** Opening Exercise input block **

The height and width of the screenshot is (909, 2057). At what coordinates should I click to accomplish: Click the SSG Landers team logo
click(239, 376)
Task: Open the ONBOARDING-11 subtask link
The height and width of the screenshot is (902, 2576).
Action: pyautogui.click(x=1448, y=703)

** Closing Exercise input block **
** Opening Exercise input block **

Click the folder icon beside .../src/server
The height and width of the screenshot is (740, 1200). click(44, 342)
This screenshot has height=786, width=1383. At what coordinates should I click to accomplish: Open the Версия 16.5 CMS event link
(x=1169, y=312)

** Closing Exercise input block **
** Opening Exercise input block **

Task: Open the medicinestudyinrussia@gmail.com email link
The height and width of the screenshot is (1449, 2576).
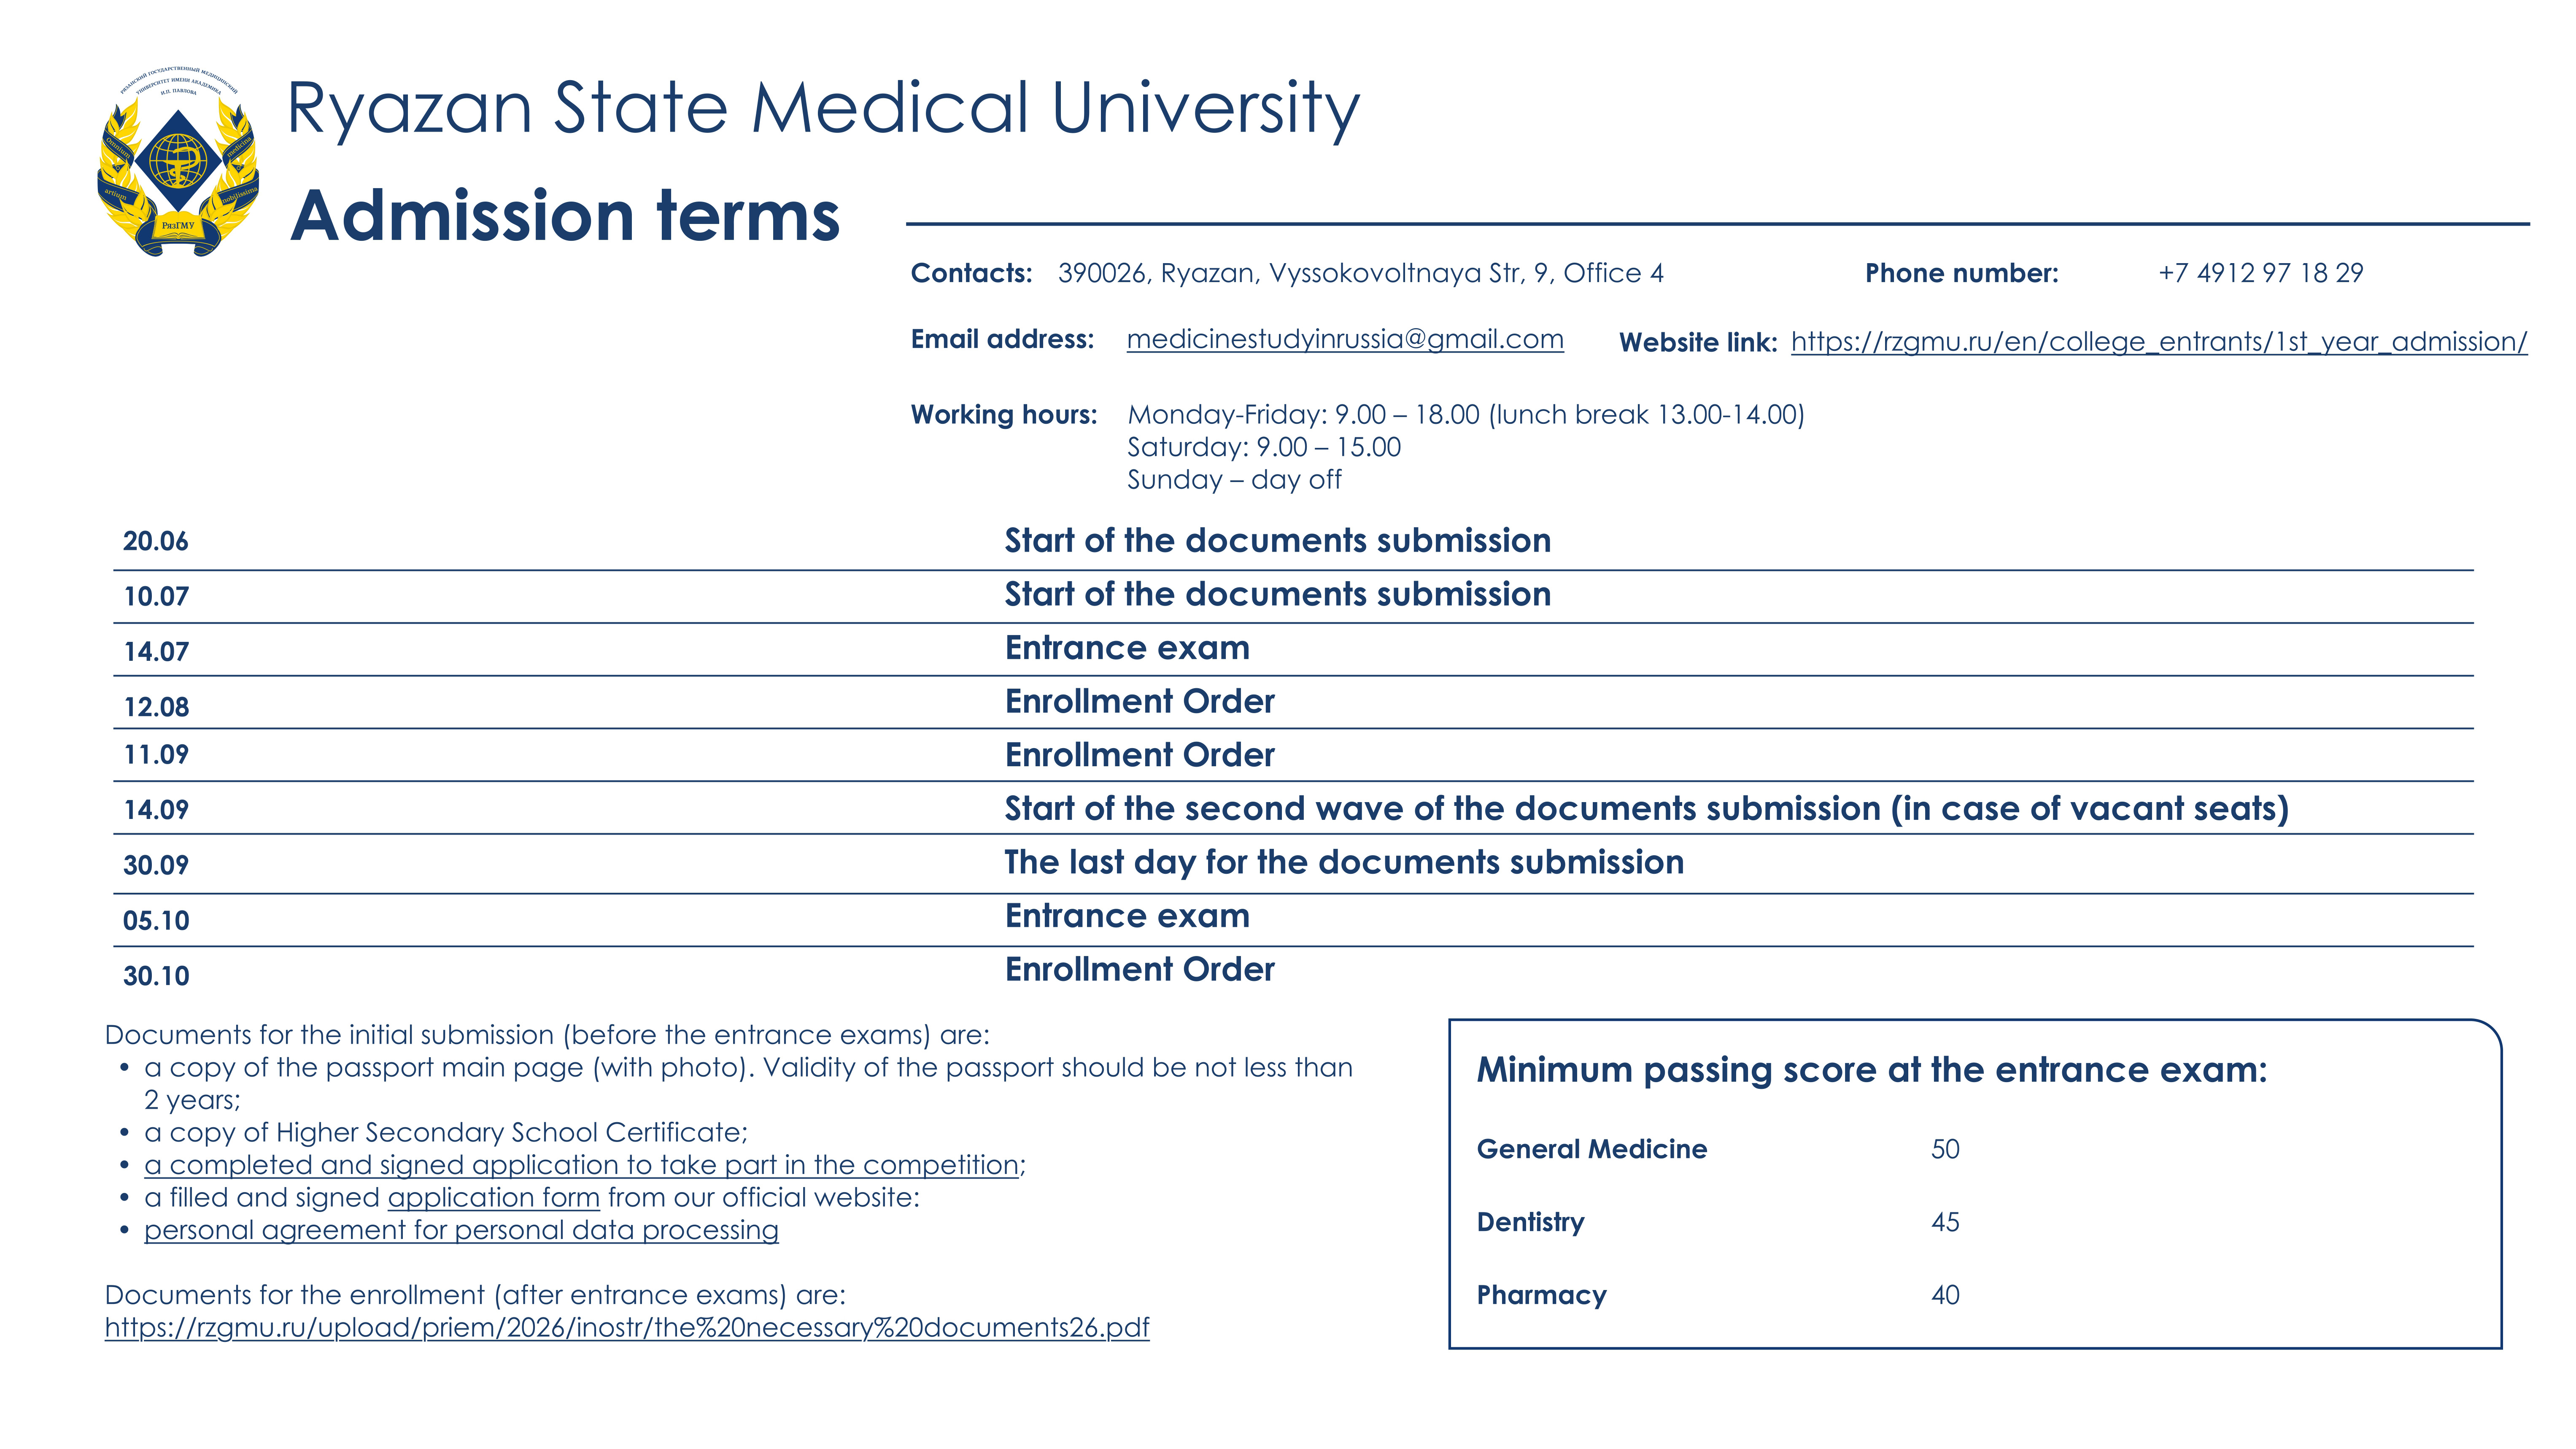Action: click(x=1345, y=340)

** Closing Exercise input block **

## Exercise description
Every line of the records that includes the word "Task" should be gathered.

## Result of this exercise
Task: Open the ONBOARDING-11 subtask link
Task: Open the medicinestudyinrussia@gmail.com email link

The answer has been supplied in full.